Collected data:
= = =

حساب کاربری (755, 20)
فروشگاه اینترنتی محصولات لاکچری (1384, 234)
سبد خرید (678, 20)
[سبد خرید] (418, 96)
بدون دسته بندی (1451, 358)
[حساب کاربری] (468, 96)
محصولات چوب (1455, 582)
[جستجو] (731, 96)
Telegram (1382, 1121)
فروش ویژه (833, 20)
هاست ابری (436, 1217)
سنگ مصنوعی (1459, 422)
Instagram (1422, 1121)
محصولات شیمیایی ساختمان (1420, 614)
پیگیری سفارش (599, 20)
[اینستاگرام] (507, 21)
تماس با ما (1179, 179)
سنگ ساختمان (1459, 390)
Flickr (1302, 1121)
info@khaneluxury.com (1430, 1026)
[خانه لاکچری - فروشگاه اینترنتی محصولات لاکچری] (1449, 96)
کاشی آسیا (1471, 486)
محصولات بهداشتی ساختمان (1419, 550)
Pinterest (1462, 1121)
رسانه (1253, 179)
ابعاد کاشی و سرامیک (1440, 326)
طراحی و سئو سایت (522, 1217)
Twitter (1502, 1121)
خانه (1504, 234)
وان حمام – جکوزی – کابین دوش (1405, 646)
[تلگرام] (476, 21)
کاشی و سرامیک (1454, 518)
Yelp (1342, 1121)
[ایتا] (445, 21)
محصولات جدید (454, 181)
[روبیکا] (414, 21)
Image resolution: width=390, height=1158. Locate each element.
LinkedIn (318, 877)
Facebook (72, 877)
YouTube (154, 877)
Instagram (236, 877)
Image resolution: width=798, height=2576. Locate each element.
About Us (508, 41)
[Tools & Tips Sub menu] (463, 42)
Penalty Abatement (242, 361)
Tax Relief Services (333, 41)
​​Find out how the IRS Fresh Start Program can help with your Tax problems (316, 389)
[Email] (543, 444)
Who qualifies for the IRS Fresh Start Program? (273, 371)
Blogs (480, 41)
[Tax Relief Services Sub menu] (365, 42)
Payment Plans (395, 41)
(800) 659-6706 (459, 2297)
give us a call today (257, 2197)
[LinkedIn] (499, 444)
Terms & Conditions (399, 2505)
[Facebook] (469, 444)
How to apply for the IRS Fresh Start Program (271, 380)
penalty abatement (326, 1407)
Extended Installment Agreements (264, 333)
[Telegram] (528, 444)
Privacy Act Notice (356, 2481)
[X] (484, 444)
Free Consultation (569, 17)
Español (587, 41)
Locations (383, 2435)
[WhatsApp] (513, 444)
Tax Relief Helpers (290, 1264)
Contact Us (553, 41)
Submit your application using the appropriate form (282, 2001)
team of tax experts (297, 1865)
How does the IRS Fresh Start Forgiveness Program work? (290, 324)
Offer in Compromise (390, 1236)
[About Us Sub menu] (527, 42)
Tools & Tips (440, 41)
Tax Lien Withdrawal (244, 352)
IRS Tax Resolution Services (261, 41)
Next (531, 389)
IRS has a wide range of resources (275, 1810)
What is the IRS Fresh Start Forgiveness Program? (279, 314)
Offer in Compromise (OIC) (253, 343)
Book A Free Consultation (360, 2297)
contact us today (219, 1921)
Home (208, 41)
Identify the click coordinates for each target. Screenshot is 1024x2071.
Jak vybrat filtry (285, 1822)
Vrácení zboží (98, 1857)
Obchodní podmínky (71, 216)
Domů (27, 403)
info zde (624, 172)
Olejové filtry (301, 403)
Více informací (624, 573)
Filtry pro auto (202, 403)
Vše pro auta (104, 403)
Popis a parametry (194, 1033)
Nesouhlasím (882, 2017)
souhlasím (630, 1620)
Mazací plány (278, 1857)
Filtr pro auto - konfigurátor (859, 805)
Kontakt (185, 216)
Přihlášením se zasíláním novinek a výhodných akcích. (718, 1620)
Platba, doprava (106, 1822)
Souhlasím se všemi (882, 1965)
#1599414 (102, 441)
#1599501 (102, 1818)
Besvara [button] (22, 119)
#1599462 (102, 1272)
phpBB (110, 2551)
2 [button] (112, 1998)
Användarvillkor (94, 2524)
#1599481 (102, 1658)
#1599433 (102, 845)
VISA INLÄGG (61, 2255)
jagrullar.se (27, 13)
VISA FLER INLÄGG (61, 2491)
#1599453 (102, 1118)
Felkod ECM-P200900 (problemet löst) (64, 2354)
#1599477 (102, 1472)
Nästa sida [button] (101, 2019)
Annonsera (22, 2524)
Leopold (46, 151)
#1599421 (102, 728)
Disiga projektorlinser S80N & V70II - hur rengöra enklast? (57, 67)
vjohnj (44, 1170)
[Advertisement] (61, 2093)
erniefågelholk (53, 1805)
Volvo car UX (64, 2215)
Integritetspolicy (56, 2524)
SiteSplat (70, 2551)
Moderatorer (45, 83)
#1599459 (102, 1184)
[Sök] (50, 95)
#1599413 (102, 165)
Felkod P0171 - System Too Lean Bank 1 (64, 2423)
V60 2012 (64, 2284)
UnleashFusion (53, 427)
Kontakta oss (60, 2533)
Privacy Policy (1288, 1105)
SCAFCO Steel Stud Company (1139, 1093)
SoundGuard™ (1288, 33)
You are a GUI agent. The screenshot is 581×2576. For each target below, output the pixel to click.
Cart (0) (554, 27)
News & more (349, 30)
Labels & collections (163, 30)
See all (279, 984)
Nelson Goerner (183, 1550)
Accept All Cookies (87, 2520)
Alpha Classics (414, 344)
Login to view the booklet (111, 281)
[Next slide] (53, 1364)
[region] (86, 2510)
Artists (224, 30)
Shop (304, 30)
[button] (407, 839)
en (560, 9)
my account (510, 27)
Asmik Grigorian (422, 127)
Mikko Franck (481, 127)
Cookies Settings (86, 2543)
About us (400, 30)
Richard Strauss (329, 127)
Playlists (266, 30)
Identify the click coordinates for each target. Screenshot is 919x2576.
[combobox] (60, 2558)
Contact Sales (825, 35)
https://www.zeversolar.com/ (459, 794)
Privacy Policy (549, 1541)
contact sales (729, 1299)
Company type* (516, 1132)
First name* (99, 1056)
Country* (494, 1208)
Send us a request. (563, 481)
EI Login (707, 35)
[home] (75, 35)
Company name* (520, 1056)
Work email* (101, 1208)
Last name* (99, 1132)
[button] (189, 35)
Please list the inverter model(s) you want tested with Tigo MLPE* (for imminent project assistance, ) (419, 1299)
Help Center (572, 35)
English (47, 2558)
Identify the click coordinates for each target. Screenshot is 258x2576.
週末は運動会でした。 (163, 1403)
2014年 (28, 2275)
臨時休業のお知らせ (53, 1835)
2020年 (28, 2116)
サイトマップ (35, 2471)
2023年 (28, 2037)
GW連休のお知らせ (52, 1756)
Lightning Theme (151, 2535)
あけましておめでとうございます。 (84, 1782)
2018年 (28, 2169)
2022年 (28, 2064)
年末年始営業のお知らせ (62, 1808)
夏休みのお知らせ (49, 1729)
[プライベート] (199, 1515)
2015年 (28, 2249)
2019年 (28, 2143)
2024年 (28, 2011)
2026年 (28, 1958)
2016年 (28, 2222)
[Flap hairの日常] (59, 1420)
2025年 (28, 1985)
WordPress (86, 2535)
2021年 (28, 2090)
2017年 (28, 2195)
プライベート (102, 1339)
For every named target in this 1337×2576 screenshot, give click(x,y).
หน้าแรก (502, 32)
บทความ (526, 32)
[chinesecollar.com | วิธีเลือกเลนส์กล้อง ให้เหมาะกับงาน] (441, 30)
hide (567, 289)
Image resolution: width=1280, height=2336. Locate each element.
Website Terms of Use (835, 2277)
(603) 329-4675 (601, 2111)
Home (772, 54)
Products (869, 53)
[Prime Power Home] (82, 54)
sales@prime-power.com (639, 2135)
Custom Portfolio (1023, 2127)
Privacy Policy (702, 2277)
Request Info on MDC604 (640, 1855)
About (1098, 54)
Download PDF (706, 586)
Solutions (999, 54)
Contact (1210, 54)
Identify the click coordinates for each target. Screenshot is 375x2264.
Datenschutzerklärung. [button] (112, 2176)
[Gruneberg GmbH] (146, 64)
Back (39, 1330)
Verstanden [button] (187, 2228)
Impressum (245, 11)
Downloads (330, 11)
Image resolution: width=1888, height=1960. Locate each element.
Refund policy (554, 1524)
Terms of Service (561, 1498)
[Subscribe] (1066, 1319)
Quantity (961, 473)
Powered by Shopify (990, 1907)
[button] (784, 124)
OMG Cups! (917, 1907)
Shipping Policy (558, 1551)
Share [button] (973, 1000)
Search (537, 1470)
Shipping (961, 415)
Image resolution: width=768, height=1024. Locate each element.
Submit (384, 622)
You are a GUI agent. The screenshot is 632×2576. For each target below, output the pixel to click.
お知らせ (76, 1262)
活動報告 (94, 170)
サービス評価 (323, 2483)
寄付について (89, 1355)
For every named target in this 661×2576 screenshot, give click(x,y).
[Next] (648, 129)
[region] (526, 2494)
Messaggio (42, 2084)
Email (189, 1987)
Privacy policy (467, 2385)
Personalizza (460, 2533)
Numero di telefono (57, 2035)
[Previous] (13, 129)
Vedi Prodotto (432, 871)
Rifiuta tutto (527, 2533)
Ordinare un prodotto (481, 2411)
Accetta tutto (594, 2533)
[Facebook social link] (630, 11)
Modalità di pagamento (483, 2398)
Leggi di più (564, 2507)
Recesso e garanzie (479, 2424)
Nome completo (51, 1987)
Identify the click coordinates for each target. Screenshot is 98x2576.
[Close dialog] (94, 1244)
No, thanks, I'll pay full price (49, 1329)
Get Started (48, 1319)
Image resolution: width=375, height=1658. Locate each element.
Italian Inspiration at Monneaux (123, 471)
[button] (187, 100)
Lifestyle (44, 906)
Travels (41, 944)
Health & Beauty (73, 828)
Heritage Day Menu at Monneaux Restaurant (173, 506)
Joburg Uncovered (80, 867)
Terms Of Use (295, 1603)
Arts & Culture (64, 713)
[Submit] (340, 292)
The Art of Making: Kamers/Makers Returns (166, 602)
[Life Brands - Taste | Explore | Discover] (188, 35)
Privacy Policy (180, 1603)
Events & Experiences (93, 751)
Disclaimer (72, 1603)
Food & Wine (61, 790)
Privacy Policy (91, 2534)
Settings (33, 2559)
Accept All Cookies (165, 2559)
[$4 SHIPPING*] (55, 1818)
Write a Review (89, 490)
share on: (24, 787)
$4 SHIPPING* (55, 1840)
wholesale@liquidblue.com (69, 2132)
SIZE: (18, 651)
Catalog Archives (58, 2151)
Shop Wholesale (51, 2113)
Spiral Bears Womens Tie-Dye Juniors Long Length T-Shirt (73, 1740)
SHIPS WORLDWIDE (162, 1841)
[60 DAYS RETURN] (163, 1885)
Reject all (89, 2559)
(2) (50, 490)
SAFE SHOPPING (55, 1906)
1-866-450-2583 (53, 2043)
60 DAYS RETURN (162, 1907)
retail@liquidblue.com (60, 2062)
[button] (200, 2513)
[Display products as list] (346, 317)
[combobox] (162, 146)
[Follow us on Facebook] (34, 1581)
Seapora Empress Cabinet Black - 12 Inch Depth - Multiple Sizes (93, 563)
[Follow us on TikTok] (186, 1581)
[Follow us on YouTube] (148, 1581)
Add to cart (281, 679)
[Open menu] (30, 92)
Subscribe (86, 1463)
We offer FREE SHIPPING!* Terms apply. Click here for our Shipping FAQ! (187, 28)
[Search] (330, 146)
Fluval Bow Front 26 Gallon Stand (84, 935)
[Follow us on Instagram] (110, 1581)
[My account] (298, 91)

= = =

▶ _What to produce_
Output the lines above between the one holding "Privacy Policy (180, 1603)" and the one holding "share on: (24, 787)", inclusive, with nothing before or after them.

▶ _Task result_
Privacy Policy (180, 1603)
Events & Experiences (93, 751)
Disclaimer (72, 1603)
Food & Wine (61, 790)
Privacy Policy (91, 2534)
Settings (33, 2559)
Accept All Cookies (165, 2559)
[$4 SHIPPING*] (55, 1818)
Write a Review (89, 490)
share on: (24, 787)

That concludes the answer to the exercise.